* _About this task_:
Scan the data below for the string "item". Copy every line where it appears.

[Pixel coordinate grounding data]
+ + + +

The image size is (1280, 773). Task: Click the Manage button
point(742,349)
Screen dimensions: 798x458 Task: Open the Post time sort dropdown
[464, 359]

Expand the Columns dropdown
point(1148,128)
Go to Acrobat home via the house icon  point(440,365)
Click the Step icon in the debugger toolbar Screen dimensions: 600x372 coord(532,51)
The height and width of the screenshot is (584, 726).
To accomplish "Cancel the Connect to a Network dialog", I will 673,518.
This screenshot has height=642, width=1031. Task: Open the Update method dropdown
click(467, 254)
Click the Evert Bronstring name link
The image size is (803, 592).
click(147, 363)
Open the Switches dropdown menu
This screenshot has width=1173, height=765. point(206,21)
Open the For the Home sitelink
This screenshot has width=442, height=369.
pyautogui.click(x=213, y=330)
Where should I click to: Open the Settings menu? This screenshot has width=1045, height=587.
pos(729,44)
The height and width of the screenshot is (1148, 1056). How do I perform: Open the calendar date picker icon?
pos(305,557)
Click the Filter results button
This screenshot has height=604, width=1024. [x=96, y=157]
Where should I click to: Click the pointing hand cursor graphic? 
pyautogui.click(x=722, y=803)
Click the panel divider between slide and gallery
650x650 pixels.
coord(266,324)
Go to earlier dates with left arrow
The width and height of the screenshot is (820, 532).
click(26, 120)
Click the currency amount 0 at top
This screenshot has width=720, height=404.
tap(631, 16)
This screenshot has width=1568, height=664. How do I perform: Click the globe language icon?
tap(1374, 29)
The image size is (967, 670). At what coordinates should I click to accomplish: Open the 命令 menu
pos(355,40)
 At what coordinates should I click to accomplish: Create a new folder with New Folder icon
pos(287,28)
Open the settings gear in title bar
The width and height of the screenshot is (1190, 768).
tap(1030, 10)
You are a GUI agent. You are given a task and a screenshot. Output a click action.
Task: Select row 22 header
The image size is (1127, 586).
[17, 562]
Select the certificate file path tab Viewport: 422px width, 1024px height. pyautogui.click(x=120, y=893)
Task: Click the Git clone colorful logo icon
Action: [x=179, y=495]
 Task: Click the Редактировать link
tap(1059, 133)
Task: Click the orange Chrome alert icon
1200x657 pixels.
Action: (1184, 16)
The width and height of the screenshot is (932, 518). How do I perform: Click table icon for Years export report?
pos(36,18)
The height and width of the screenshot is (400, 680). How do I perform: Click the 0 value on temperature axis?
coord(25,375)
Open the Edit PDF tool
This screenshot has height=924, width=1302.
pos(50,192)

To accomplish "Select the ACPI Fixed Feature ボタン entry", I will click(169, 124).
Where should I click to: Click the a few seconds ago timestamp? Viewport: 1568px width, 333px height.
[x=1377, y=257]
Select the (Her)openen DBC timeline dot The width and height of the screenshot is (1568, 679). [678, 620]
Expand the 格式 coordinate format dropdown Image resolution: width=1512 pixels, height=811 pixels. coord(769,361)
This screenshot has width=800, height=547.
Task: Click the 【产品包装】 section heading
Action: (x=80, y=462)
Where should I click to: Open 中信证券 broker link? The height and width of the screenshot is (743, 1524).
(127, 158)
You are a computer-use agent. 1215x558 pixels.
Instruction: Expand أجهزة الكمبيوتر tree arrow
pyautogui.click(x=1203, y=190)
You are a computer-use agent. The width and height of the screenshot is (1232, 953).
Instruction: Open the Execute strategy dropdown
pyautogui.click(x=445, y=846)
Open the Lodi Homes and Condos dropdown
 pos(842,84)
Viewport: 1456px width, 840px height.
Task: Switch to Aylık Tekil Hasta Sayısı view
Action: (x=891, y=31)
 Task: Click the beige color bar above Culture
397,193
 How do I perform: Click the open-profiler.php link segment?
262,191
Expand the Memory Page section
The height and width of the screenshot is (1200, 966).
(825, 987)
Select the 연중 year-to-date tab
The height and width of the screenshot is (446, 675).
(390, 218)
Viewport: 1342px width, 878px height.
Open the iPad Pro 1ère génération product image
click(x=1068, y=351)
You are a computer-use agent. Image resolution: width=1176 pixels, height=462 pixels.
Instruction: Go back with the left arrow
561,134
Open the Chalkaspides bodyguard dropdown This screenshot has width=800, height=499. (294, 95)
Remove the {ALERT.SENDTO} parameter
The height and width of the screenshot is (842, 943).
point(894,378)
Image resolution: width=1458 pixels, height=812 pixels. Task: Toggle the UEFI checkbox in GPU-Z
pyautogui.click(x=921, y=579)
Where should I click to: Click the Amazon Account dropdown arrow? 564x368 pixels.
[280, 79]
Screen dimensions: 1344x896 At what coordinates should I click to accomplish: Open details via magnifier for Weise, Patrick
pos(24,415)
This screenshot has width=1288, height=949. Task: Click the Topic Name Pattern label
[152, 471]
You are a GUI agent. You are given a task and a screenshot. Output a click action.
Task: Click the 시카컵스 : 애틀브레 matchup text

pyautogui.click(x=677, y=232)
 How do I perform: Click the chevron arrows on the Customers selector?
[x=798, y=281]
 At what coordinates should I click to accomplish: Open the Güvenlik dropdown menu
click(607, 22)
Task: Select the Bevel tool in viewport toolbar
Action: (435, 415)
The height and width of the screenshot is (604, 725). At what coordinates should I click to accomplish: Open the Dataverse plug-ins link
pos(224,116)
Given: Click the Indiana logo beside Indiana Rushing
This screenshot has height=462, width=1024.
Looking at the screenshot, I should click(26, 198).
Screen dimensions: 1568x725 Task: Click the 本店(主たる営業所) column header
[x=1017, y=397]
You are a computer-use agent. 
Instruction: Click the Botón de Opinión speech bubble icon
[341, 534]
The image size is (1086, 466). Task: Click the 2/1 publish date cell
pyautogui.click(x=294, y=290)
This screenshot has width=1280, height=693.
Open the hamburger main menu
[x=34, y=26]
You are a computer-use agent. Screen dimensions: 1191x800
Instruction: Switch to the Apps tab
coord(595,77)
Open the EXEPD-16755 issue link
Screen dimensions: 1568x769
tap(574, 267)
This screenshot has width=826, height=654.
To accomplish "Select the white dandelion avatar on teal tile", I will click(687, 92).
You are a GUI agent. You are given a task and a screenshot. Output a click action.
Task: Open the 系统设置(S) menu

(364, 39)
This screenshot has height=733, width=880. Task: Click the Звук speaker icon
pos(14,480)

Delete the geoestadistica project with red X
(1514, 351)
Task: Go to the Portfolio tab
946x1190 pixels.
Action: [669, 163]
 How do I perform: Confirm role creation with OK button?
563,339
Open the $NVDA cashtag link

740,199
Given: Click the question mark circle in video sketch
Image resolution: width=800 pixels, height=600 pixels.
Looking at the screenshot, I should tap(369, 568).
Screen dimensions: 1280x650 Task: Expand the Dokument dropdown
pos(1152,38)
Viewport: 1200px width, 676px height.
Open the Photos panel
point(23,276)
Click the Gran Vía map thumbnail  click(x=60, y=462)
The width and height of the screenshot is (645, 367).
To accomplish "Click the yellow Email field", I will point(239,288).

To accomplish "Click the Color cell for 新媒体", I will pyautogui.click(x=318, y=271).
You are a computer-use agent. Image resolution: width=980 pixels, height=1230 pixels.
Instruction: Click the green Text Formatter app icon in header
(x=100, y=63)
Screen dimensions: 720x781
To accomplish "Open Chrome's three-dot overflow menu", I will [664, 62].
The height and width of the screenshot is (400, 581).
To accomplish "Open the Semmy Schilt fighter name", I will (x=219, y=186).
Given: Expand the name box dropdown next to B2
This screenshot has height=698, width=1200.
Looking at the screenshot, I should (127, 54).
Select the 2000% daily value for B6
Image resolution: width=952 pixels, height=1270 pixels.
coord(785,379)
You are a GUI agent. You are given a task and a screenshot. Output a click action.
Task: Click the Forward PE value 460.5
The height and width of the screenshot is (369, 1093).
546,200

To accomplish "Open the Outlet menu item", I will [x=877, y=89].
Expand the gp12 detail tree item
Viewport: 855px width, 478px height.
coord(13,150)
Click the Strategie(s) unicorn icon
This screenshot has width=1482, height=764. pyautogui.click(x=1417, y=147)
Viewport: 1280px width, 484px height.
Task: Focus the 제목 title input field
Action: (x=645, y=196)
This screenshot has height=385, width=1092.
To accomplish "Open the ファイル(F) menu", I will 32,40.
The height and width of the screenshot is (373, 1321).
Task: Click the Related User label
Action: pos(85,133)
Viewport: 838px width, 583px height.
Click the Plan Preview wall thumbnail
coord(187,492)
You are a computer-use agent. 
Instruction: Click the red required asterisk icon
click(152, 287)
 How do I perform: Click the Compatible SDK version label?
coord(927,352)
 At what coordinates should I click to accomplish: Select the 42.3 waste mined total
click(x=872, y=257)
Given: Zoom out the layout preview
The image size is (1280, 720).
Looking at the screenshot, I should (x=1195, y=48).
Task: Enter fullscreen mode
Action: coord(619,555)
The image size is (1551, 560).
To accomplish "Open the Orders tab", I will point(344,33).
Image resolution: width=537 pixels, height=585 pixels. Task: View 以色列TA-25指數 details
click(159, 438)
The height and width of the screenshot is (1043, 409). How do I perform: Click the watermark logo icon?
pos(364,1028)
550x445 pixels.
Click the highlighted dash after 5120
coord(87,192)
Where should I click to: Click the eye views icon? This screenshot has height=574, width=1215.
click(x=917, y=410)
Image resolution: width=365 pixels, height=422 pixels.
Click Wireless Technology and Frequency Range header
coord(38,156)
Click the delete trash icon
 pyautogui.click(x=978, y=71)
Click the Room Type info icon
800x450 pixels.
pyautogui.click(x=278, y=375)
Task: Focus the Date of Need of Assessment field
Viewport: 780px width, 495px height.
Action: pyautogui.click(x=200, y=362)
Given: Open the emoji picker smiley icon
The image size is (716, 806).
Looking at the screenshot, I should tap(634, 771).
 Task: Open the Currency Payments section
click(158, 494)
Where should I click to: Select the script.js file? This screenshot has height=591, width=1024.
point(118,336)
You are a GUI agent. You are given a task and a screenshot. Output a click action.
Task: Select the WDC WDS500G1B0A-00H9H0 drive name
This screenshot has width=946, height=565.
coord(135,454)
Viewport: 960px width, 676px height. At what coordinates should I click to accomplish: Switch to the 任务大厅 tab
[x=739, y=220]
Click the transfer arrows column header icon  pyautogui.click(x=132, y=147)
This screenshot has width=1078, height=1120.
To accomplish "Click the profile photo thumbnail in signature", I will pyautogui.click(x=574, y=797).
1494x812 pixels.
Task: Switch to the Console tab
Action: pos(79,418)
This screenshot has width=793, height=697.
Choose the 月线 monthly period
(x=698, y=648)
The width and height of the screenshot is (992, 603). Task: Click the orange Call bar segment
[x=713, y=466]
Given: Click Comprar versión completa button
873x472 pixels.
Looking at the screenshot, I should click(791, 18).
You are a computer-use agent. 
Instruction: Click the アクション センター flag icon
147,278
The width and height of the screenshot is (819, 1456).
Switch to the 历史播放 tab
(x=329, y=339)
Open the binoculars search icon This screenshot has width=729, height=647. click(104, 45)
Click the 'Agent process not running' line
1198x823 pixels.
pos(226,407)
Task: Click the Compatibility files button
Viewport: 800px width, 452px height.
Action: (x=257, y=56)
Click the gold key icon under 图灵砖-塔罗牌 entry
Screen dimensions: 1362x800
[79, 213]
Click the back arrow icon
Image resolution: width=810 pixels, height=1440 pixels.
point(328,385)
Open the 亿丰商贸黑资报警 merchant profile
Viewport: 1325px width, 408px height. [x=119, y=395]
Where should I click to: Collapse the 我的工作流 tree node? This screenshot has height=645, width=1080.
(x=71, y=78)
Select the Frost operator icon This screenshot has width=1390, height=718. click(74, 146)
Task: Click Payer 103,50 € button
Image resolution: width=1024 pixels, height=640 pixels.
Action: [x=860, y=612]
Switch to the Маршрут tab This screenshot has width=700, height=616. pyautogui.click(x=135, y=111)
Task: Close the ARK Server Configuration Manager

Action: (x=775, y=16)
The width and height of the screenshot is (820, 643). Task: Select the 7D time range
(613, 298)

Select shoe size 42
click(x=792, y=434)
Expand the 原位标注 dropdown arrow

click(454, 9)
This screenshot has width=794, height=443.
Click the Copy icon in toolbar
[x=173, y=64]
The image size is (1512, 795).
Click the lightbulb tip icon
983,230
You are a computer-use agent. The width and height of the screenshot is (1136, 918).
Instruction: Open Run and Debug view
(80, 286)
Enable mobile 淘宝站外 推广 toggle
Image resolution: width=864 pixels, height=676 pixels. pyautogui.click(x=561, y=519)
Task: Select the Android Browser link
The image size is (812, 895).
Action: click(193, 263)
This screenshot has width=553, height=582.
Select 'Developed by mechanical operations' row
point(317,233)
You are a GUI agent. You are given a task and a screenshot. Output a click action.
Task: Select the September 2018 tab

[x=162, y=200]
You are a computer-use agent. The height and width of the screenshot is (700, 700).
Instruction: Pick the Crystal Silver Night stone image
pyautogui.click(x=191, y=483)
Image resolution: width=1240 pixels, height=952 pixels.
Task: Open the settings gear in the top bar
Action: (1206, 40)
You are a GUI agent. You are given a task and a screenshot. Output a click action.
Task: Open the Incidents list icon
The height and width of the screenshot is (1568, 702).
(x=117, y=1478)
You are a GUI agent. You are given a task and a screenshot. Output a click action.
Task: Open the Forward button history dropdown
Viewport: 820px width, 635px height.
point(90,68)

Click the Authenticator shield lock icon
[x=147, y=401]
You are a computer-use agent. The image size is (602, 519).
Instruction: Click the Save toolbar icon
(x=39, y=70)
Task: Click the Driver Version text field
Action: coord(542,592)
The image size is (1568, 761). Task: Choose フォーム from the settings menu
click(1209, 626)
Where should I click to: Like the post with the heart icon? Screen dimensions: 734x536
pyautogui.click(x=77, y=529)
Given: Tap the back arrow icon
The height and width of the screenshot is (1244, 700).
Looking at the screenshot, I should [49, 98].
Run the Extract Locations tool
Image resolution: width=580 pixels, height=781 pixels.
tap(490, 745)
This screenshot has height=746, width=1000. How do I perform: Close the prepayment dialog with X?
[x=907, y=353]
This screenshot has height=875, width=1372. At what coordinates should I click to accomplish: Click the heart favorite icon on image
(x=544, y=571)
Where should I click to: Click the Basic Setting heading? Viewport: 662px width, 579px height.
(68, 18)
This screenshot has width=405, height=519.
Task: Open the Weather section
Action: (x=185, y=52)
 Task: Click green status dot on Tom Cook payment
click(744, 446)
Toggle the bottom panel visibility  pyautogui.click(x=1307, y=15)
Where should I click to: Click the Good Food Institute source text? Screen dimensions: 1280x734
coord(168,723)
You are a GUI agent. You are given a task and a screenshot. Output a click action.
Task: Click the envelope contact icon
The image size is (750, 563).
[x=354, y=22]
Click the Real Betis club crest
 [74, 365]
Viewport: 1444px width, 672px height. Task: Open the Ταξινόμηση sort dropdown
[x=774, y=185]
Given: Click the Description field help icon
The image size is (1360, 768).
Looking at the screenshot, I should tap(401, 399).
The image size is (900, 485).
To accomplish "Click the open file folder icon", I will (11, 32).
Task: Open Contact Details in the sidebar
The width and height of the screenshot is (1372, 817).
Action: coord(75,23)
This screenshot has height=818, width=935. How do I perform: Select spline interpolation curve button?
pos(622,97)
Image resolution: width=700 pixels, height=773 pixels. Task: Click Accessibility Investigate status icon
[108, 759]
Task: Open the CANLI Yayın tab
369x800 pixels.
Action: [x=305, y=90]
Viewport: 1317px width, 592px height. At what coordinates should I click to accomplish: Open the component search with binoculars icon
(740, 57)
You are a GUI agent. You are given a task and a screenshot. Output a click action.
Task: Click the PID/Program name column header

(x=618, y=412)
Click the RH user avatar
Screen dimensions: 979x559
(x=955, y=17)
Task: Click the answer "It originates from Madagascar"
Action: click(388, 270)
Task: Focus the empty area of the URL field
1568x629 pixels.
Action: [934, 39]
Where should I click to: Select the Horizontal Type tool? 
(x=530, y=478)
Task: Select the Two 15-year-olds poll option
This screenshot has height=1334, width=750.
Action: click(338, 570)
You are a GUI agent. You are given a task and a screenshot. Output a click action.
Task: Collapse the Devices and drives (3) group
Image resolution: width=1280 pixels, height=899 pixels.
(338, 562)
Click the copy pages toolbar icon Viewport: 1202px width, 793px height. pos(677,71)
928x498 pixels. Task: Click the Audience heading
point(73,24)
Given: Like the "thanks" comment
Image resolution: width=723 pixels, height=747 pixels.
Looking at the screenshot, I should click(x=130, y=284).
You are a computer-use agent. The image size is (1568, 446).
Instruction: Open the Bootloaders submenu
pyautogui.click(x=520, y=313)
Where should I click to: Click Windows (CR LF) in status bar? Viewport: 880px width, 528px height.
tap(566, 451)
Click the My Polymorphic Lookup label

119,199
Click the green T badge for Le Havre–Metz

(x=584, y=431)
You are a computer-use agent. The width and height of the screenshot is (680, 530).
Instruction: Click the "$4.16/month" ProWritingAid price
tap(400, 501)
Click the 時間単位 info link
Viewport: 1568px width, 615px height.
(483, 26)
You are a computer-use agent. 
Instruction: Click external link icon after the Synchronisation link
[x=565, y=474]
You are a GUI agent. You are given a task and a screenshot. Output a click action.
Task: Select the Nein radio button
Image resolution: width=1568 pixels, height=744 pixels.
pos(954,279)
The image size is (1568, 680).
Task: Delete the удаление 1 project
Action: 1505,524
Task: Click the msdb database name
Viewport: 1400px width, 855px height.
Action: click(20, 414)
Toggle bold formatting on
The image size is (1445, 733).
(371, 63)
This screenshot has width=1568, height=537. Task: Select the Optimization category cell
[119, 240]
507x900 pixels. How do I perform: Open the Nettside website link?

+ + + +

* _Response to this task_:
To accomplish "Open the Outlet menu item", I will [x=877, y=89].
Expand the gp12 detail tree item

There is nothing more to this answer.